____ MATERIAL TO PROCESS

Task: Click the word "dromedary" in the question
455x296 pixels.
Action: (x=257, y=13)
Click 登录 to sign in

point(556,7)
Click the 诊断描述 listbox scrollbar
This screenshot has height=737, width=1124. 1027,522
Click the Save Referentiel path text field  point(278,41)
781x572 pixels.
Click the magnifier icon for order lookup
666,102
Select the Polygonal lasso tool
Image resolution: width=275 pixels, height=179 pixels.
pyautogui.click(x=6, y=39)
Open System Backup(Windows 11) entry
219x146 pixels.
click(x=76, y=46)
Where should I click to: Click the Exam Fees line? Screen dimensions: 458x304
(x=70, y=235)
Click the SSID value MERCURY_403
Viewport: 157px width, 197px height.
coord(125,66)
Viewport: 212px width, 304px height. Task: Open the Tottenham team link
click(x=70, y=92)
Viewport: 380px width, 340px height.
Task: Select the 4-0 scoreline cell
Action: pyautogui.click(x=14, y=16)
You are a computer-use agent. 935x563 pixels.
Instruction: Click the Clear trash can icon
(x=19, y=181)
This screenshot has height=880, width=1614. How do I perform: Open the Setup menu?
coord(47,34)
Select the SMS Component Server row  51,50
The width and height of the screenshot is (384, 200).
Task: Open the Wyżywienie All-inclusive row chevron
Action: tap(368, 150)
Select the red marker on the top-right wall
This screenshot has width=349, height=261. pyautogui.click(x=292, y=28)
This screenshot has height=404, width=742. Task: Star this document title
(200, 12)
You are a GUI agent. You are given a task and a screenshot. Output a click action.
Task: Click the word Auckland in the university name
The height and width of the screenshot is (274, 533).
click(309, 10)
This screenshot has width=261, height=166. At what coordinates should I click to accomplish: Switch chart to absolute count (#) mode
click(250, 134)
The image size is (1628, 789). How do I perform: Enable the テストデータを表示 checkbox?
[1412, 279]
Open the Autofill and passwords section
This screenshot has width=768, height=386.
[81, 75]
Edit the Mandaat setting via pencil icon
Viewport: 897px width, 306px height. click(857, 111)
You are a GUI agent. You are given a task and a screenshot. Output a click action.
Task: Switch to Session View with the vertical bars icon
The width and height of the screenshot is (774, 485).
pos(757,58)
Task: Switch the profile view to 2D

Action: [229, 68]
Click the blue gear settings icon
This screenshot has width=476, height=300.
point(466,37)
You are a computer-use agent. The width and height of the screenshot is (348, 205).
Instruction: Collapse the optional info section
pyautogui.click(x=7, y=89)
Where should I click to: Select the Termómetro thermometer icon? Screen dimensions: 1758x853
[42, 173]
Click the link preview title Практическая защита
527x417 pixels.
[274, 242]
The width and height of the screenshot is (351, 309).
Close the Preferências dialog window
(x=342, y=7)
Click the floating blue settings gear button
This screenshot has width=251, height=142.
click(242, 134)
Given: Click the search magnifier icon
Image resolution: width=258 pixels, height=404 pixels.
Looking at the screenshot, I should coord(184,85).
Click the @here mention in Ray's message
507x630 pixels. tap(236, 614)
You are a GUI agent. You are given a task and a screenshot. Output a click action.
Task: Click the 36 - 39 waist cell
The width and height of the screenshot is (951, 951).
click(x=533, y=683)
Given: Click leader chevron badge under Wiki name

________

With the line containing "Where should I click to: Select" as the start and the last line of the entries as the end, print that whole span exactly.

Where should I click to: Select the Termómetro thermometer icon? Screen dimensions: 1758x853
[42, 173]
Click the link preview title Практическая защита
527x417 pixels.
[274, 242]
The width and height of the screenshot is (351, 309).
Close the Preferências dialog window
(x=342, y=7)
Click the floating blue settings gear button
This screenshot has width=251, height=142.
click(242, 134)
Given: Click the search magnifier icon
Image resolution: width=258 pixels, height=404 pixels.
Looking at the screenshot, I should coord(184,85).
Click the @here mention in Ray's message
507x630 pixels. tap(236, 614)
You are a GUI agent. You are given a task and a screenshot. Output a click action.
Task: Click the 36 - 39 waist cell
The width and height of the screenshot is (951, 951).
click(x=533, y=683)
Given: Click leader chevron badge under Wiki name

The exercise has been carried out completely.